Welsh Catholic priest and humanist scholar

Gruffydd Robert (1527–98) was a Welsh Catholic priest and humanist scholar who in 1567 wrote a pioneering Welsh grammar while in exile in Italy with his uncle and fellow-writer Morys Clynnog.

==Life==
Gruffydd Robert was born in Caernarfonshire (Gwynedd) to parents named in the sources as Robert and Catrin ferch Gruffudd. He was awarded an MA degree from Christ Church, Oxford in 1555 before taking office as archdeacon of Anglesey in 1558. Shortly after his appointment Mary I died and Protestantism was reaffirmed as the established religion of England and Wales with the Acts of Supremacy and Uniformity (1558) following the accession of Elizabeth I. Catholicism remained strong in Wales, and Gruffydd was among those who remained faithful to the old religion.

Gruffydd Robert and Morys Clynnog chose to leave Wales for the continent after Elizabeth became Queen. By January 1563 they were in Rome, where Gruffydd was ordained priest.

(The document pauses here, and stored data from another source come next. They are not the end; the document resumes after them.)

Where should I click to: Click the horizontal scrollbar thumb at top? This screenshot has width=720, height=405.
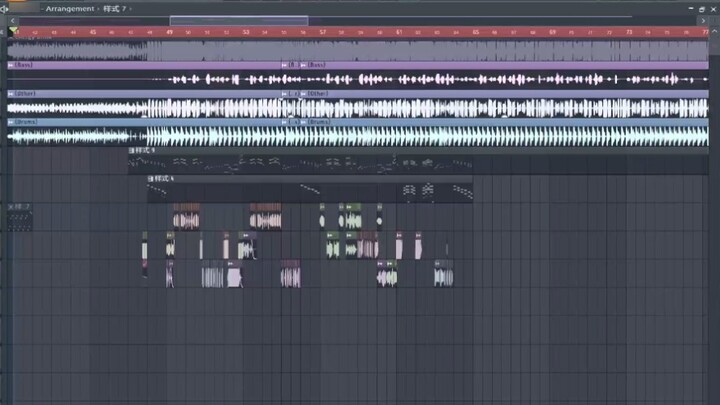(238, 19)
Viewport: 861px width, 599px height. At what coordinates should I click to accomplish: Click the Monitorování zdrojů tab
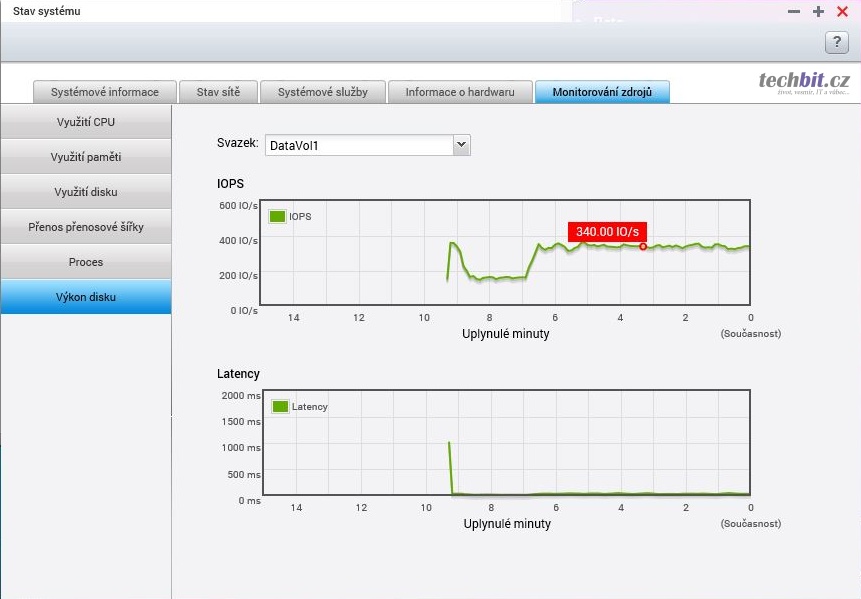click(x=602, y=92)
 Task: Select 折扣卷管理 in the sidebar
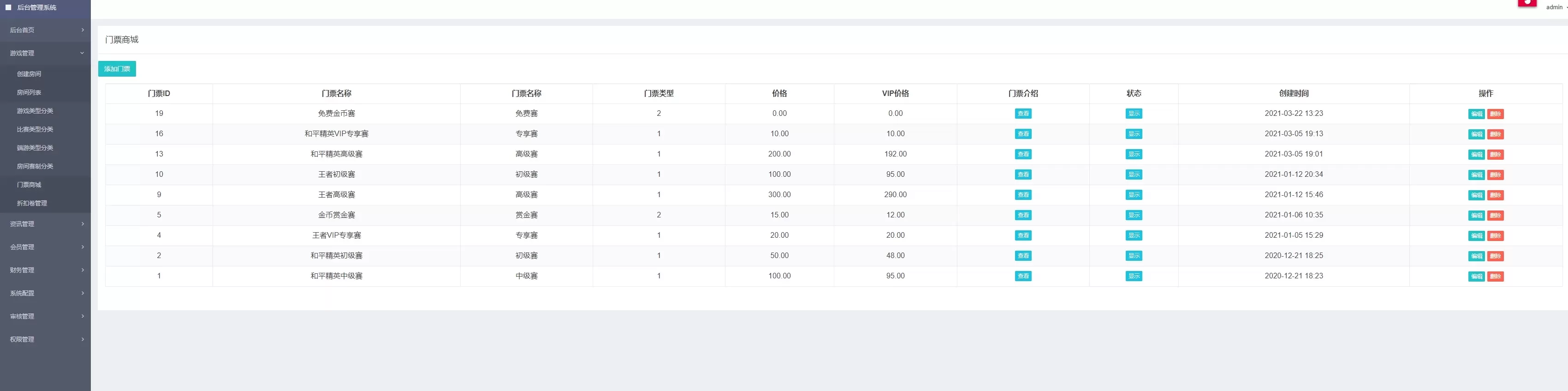coord(32,204)
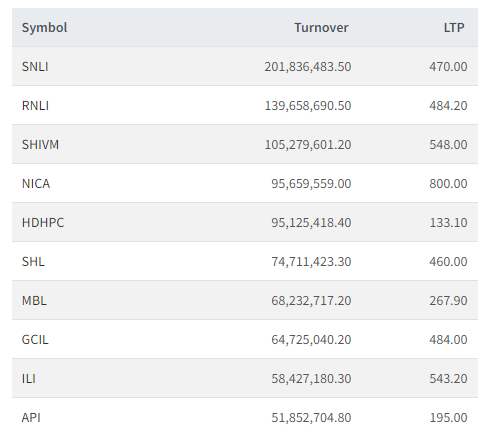The image size is (485, 434).
Task: Click the API symbol
Action: tap(31, 418)
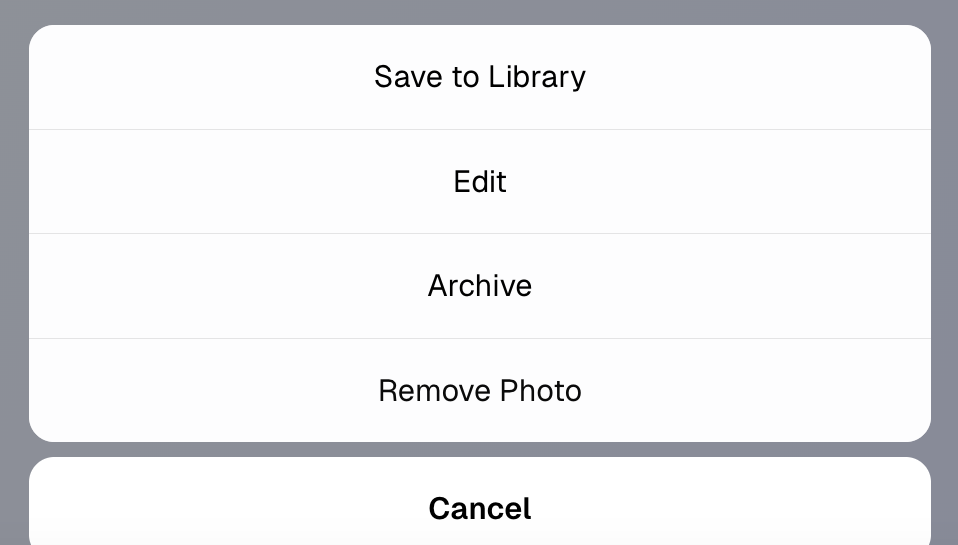Choose Archive above Remove Photo
The image size is (958, 545).
tap(480, 286)
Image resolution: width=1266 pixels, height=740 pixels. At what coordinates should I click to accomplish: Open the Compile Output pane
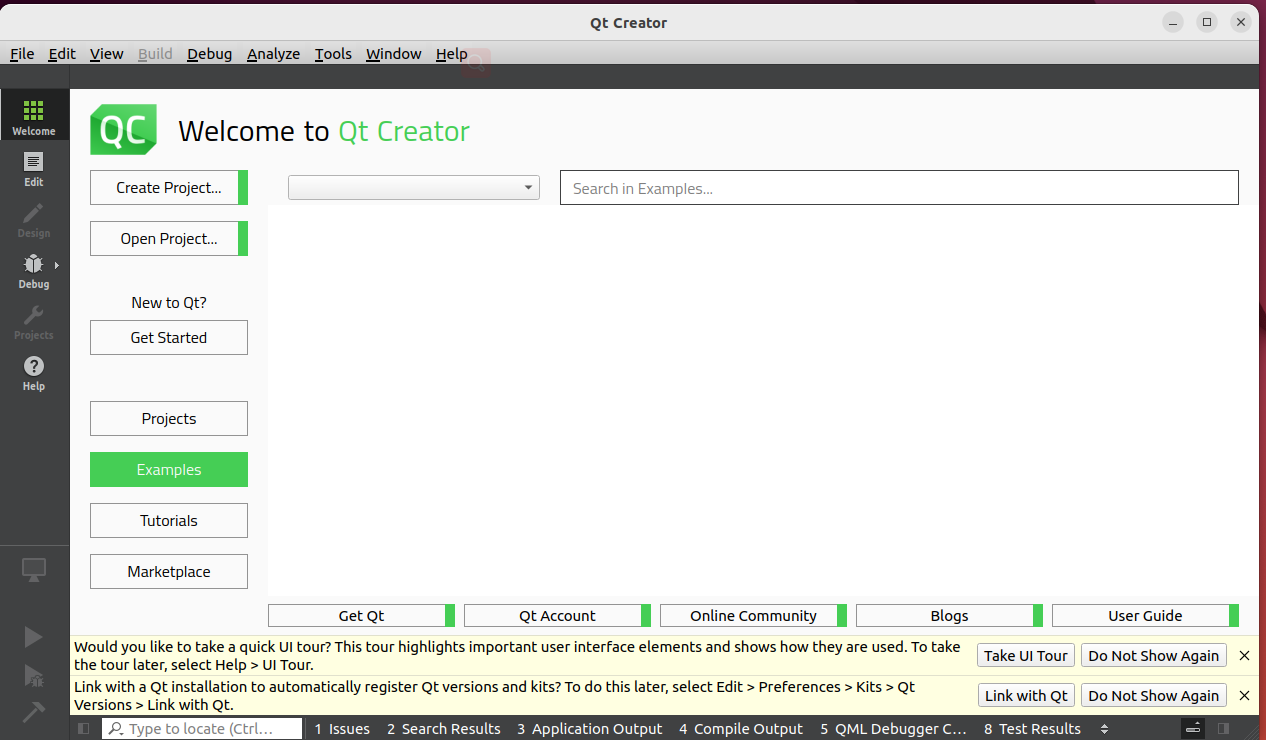coord(740,729)
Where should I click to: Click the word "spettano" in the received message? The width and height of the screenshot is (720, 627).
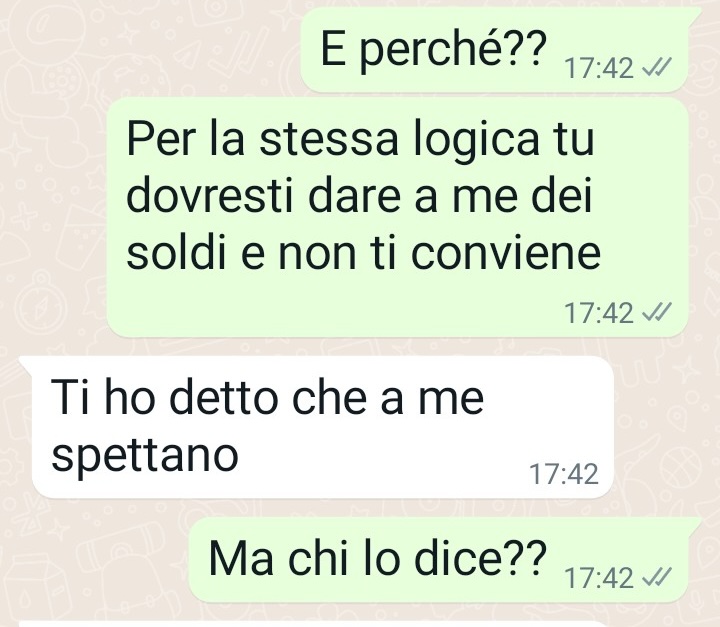[x=145, y=455]
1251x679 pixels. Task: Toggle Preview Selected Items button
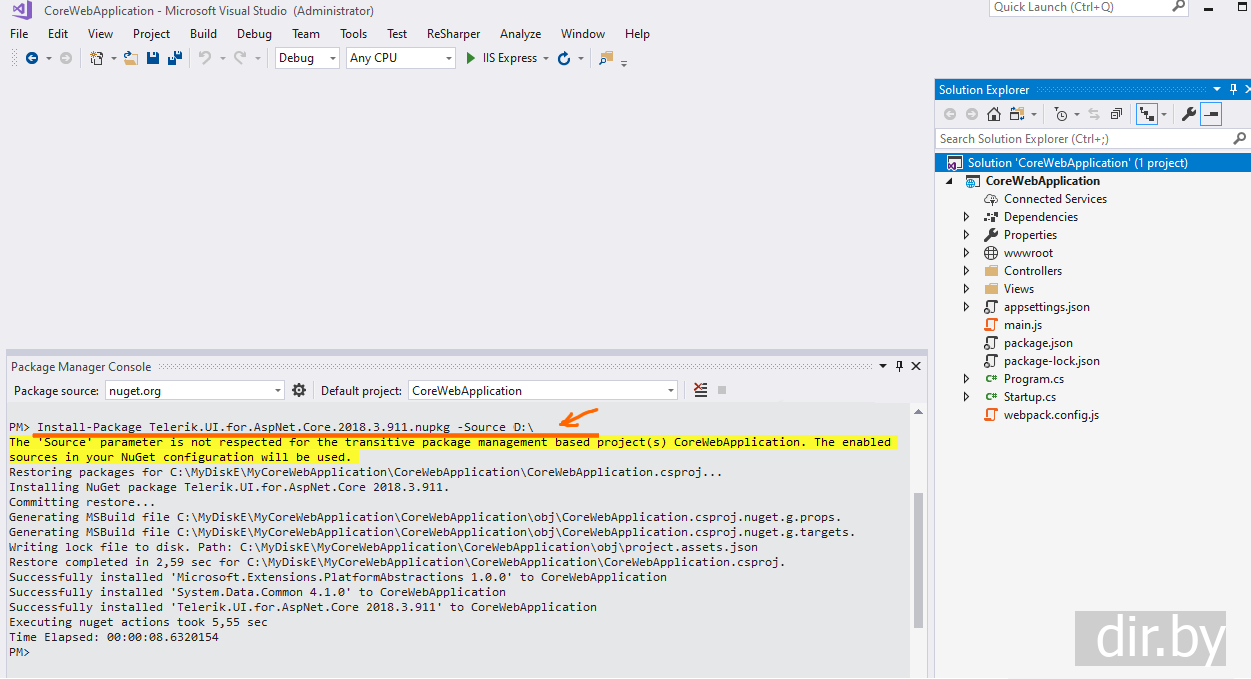coord(1211,114)
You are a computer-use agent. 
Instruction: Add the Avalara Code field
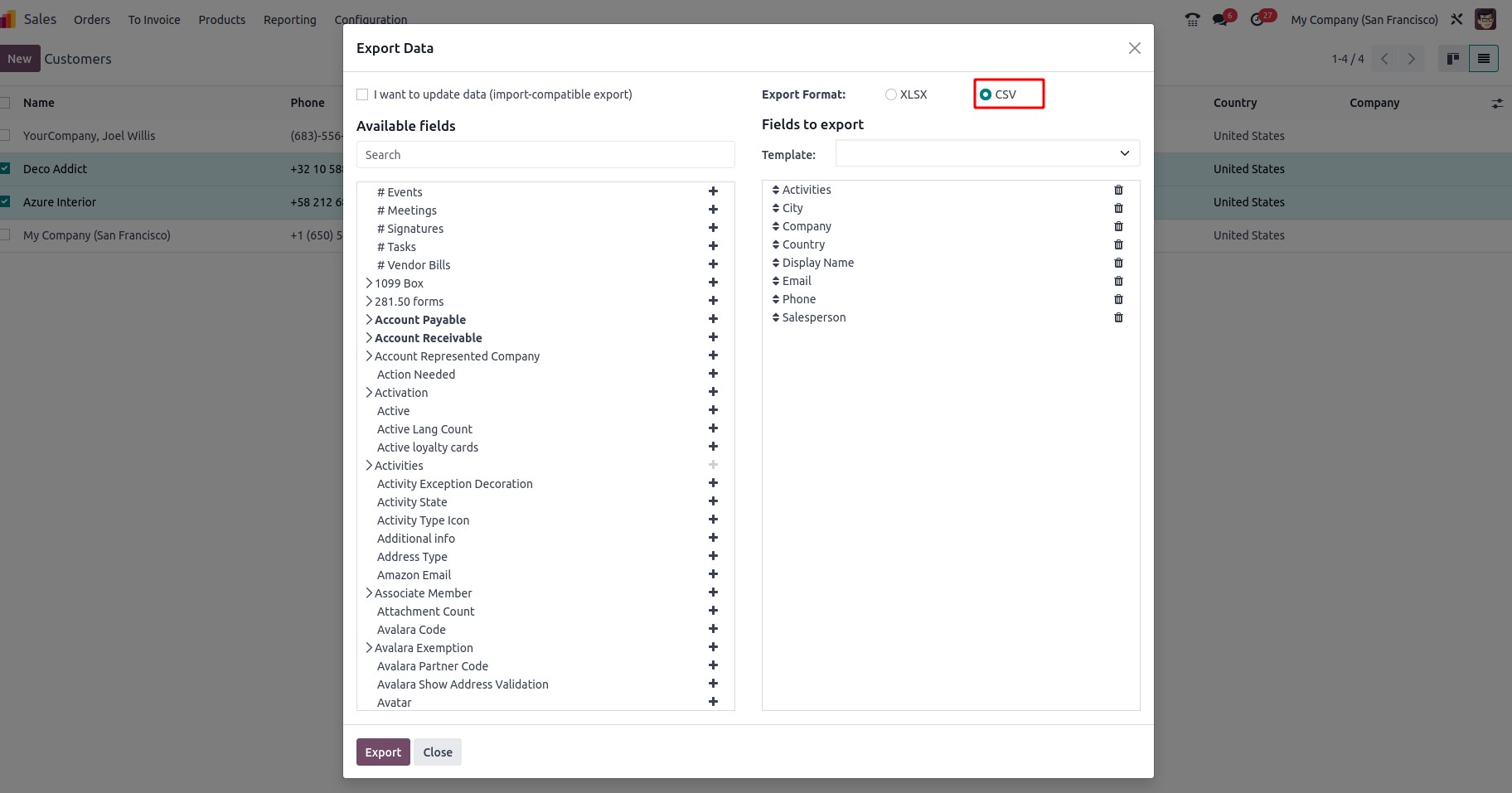pyautogui.click(x=713, y=629)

Both he and Morys Clynnog became chaplains to the English Hospice (which in 1579 would become the English College) in that city.

By 1567, when the first part of his grammar was published, Gruffydd Robert was in Milan, in the service of Archbishop Cardinal Borromeo. Gruffydd was referred to as doctor by Anthony Munday and Morris Kyffin; he may have received a doctorate at Louvain, Belgium or perhaps during his time in Milan. Gruffydd was confessor to Borromeo and canon theologian to the Duomo (Milan Cathedral). During the plague of 1576-7 he was noted for his courage and assiduousness in caring for the sick. He remained in Milan in the service of Carlo Borromeo and his successors, Gaspare Visconti and Federico Borromeo.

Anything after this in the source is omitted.